HOW TO COMPLETE THIS TASK:
From the entries below, copy out every line with "computer" in it.

RECORDS SUPPLIED:
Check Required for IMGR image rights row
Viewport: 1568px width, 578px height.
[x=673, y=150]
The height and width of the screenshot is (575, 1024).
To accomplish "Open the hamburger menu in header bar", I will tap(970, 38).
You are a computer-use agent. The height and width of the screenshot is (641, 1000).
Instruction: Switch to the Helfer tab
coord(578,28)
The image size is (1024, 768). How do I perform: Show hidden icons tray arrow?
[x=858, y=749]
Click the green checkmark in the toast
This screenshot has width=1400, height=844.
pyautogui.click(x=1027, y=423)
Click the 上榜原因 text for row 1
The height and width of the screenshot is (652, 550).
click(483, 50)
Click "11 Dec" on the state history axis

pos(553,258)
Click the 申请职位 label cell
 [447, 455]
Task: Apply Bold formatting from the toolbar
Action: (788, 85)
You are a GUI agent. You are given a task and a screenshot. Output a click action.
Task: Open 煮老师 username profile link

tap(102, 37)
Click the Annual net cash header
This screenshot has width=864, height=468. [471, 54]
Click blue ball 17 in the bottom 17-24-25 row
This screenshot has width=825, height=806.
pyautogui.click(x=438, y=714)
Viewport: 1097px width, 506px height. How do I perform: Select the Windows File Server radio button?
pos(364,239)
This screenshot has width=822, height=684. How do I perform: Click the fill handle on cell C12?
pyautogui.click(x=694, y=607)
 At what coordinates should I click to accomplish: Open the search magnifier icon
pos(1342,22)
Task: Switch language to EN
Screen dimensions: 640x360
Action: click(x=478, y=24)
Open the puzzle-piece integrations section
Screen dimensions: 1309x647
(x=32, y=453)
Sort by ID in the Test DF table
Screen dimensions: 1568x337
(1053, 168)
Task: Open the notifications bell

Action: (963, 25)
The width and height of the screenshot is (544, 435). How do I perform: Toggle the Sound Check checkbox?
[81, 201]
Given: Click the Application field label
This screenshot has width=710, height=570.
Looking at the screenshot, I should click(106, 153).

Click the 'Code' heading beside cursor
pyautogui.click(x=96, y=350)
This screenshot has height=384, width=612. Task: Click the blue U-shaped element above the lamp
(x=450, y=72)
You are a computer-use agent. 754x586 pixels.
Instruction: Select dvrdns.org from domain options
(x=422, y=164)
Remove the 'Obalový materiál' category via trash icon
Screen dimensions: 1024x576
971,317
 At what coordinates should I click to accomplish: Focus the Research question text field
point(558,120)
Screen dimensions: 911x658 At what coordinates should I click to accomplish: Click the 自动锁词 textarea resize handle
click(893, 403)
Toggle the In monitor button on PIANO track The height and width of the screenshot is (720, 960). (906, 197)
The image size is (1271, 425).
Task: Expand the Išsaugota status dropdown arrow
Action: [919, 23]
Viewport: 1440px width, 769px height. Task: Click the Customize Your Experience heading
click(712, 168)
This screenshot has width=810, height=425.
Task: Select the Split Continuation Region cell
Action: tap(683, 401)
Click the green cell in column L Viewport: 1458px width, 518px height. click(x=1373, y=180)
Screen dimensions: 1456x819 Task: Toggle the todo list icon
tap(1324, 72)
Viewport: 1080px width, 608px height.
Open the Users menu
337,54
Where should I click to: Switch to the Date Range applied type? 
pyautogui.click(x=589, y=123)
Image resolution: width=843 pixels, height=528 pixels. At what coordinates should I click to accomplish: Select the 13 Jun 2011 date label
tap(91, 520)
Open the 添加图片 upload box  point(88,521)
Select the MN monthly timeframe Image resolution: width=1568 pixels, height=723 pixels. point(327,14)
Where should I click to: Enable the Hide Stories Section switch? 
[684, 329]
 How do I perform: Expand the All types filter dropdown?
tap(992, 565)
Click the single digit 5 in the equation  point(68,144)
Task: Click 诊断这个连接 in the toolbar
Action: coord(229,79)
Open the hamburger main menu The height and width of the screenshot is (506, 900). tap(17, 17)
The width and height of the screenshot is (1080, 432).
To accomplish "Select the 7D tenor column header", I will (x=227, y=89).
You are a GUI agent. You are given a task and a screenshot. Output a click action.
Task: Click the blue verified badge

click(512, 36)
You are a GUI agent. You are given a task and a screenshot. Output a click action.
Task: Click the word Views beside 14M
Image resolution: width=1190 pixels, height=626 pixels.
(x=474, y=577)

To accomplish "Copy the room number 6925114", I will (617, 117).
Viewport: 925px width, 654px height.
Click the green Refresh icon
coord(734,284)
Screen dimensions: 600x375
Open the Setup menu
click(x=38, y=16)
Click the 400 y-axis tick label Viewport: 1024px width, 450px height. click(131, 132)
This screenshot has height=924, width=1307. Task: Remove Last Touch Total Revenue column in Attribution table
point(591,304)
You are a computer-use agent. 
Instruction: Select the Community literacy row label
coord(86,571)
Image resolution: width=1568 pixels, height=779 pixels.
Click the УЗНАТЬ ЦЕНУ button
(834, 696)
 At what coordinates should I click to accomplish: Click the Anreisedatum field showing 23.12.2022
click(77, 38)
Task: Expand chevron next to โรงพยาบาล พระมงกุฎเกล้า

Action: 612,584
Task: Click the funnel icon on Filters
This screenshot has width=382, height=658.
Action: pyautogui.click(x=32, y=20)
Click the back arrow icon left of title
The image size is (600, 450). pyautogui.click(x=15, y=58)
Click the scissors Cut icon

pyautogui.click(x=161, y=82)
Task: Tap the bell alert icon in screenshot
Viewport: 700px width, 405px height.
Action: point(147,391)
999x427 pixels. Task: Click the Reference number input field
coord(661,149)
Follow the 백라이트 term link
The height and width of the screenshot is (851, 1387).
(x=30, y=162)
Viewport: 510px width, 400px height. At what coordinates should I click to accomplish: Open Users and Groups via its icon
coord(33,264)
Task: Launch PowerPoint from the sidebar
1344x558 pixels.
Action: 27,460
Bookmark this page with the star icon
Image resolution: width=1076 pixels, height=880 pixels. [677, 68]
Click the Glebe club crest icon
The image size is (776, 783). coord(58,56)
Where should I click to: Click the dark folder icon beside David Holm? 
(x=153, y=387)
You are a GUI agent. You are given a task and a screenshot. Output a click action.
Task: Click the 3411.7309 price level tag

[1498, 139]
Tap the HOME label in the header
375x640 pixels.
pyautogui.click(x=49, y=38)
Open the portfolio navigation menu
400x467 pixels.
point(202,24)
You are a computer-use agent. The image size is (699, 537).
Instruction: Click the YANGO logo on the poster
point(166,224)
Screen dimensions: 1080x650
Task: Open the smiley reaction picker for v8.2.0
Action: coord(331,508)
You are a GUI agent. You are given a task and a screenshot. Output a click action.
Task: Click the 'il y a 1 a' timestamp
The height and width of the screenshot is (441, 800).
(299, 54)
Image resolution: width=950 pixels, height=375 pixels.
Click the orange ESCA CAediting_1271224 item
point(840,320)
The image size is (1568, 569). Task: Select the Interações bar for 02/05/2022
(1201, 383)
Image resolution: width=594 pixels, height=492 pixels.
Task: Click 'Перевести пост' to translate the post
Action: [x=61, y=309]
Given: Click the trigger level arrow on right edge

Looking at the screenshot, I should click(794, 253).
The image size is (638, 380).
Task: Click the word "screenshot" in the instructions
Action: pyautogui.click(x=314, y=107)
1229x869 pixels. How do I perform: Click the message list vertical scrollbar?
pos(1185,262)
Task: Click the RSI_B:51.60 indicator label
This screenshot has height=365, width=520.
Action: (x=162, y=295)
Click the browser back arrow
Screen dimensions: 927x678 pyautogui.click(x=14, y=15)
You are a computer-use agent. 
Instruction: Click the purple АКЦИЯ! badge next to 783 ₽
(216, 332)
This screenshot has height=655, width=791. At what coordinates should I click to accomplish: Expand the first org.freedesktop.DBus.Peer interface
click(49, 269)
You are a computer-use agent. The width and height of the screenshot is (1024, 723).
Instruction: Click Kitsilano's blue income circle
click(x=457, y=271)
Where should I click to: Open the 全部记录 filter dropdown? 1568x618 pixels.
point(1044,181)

ANSWER SECTION:
You are a computer-use agent. The height and width of the screenshot is (641, 1000).
You are a computer-use agent. 754x586 pixels.
You are a computer-use agent. 
You are a computer-use agent. The image size is (699, 537).
You are a computer-use agent. 
You are a computer-use agent. The width and height of the screenshot is (1024, 723).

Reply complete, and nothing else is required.